O primeiro sujeito a aparecer na construção simbólica é o sindicato dos revendedores de automóveis, no terceiro off, mas apenas como um legitimador dos índices apresentados, de forma a atestar que os resultados são positivos para os gaúchos, e que estes resultados só foram possíveis graças à ação do Governo ao reduzir impostos e das revendedoras em realizar promoções, caracterizando a estratégia de racionalização.

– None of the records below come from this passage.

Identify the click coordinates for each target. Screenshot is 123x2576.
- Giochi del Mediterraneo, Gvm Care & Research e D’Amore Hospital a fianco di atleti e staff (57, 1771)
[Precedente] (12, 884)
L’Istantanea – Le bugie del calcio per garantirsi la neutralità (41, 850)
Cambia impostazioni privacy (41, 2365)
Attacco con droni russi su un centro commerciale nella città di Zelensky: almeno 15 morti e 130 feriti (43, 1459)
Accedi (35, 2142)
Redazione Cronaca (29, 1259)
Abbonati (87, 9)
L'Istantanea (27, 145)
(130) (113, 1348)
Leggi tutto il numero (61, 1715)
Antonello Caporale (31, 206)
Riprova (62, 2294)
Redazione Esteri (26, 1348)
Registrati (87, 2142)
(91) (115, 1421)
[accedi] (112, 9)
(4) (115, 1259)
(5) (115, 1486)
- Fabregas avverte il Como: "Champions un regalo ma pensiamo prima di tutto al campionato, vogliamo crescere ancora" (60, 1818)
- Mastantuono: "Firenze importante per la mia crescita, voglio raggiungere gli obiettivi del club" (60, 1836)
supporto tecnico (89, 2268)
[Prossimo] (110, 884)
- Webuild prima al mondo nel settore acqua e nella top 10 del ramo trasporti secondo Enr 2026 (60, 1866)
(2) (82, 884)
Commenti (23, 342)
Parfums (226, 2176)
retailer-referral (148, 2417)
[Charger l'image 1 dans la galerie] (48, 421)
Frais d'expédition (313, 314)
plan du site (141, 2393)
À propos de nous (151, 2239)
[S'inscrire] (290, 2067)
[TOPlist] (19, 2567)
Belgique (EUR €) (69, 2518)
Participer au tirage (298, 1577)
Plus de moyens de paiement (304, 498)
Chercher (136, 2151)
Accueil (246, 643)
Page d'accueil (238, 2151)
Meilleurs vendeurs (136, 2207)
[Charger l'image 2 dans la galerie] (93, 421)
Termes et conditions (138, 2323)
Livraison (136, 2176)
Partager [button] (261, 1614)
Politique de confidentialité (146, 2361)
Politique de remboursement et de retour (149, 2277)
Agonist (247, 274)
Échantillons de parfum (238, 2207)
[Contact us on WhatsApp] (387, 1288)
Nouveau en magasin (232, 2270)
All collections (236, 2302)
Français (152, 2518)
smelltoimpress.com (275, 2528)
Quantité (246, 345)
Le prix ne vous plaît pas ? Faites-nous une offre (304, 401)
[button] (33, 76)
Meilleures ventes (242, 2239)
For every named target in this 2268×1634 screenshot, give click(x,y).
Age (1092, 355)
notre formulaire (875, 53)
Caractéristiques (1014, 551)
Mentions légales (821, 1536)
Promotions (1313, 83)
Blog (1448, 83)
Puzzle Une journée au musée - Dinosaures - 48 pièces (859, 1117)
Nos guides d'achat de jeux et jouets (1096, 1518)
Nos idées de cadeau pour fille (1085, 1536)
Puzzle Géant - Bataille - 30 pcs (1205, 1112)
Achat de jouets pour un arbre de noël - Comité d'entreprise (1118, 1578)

A sonora subseqüente personifica a opinião do sindicato na figura do presidente da instituição, que atribui o sucesso do setor a um suposto aumento de renda do consumidor gaúcho em relação ao resto do País, o que teria impulsionado as vendas. Aqui, além do tropo de sinédoque que utiliza a imagem de um consumidor gaúcho bem sucedido para se referir aos consumidores do Rio Grande do Sul, outra estratégia percebida é a fragmentação, que opera de forma a promover uma diferenciação entre os gaúchos e o resto do País. Logo após a

pergunta da repórter sobre o porquê das demissões, a fragmentação novamente é percebida, só que desta vez pela estratégia do expurgo do outro, quando o presidente do sindicato diz que o motivo das demissões não seria uma causa comum, mas uma especificidade de cada montadora.

Numa análise mais subjetiva, neste ponto a reportagem constrói um paradoxo. Ela identifica os consumidores gaúchos como grandes beneficiados pelas vendas de automóveis, e despersonifica os alvos das demissões, que não são os gaúchos, mas (os funcionários de) algumas montadoras.

No quarto off, a repórter aponta o crescimento de 1% nas venda de motos como um problema, e afirma que o setor comemora as vendas de caminhões quase 30% maiores. Além de caracterizar a categoria de dissimulação por meio da eufemização, a expressão legitima a lógica de mercado e de consumo como benéfica.

A eufemização do setor automotivo também ocorre no encerramento, quando as apresentadoras do Jornal do Almoço dizem que a notícia tranqüiliza quem trabalha nas montadoras e é muito bom para quem vende e muito bom para quem compra. O único contraponto aparece no comentário final da reportagem, em que a apresentadora Daniela Ungaretti alerta para os problemas que o excesso de automóveis pode provocar nas ruas, mas logo em seguida ela mesma diminui a importância de seu comentário ao finalizar com a frase mas que bom, que continue assim.